A Polícia Federal deflagrou nesta sexta-feira (14) a segunda fase da Operação Sem Refino, tendo como um dos principais alvos o ex-governador do Rio de Janeiro, Cláudio Castro. A nova etapa investiga suspeitas de fraudes na concessão de licenças ambientais para uma refinaria, além de crimes de lavagem de dinheiro, gestão fraudulenta e sonegação fiscal.
Aprofundamento da Operação Sem Refino pelo STF
Por determinação do Supremo Tribunal Federal (STF), dezesseis mandados de busca e apreensão foram cumpridos no estado do Rio de Janeiro. A ofensiva policial decorre de desdobramentos iniciados na primeira fase da operação, realizada em maio, que colocou sob escrutínio a atuação de um grupo econômico do setor de combustíveis suspeito de beneficiar a Refit, antiga Refinaria de Manguinhos.

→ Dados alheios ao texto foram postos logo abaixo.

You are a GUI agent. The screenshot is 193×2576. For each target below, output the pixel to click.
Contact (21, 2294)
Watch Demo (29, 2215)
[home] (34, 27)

As investigações conduzidas pelas autoridades federais apontam indícios de irregularidades severas na emissão de licenças ambientais, operadas à revelia de diretrizes técnicas. Além disso, o inquérito examina crimes contra a ordem econômica, evasão de divisas, manipulação de mercado e esquemas sofisticados de ocultação de patrimônio.
Posicionamento da Defesa de Cláudio Castro
Em nota oficial assinada pelo advogado Carlo Luchione, a defesa do ex-governador Cláudio Castro refutou veementemente qualquer participação em irregularidades vinculadas à refinaria. Os representantes jurídicos também esclareceram que o endereço fiscalizado em Petrópolis não possui vínculo com o ex-chefe do Executivo estadual há meses.
A defesa destacou que ainda aguarda o acesso integral aos autos e à denúncia fundamentada pelo STF para prestar esclarecimentos pormenorizados. O comunicado reforça que todos os atos administrativos praticados durante a gestão de Castro obedeceram estritamente aos critérios jurídicos, técnicos e legais previstos na legislação vigente.